I am updating an existing package and I am getting an error in running my vignette (and a similar error in an example in help pages) but ONLY when I run R CMD BUILD. I can?t recreate the error in any session where I can debug and figure out what is happening. So my question is how can I recreate the exact environment of R CMD BUILD that runs the vignette but in an interactive session so that I can figure out what is going on?

I have tried reproducing the error in other environments:

* Running R ?vanilla interactively and trying the code manually
* running purl on my vignette to get pure R code and running just the R code with R CMD BATCH ?vanilla
* Running R ?vanilla interactively and compiling the vignette

But all of the above runs the code without any error.

Furthermore, for some reason TravisCI can build the package without problem nor does it hit any error in R CMD CHECK with TravisCI so for a long time I assumed it was some local file or environment on my machine and forgot about it. But now that I have pushed the changes to Bioconductor, they are getting the same error about the vignette not building. 

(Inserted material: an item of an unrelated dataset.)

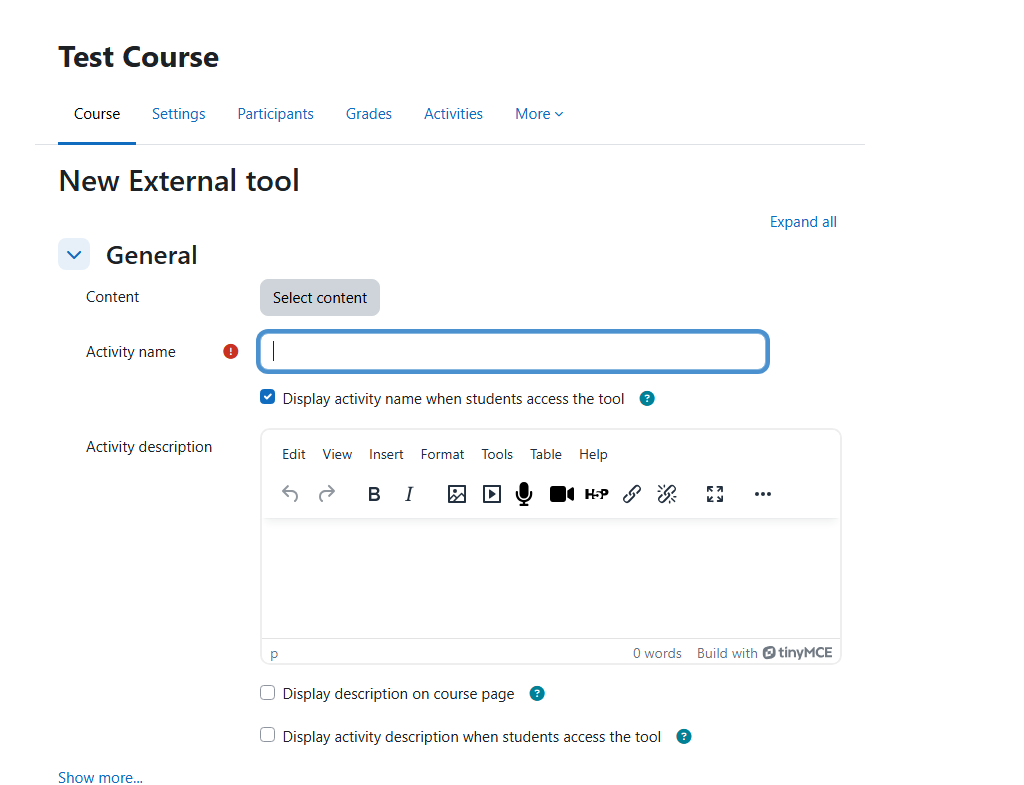Check Display activity description when students access
The width and height of the screenshot is (1024, 785).
tap(268, 735)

By the way, I can?t slowly take back my commands to see what broke it, because the change was a dramatic one involving redefining my S4 class, so a large number of things had to be adapted before any code would work and there?s no way to slowly roll that back. 

Most of the posts I have seen about debugging discrepancies between R CMD BUILD (or equivalently R CMD CHECK) seem to be about namespace issues with other packages. Of course I can?t be sure since I have a pretty terse error from R CMD BUILD, but the error that is given is my own error (it?s a check I wrote as part of the validity check when I updated the class) so it seems unclear how it would be a namespace error. 

Thanks for any suggestions,
Elizabeth Purdom
#
On 10/23/2017 09:26 AM, Elizabeth Purdom wrote:
hint on the specific package and / or error message?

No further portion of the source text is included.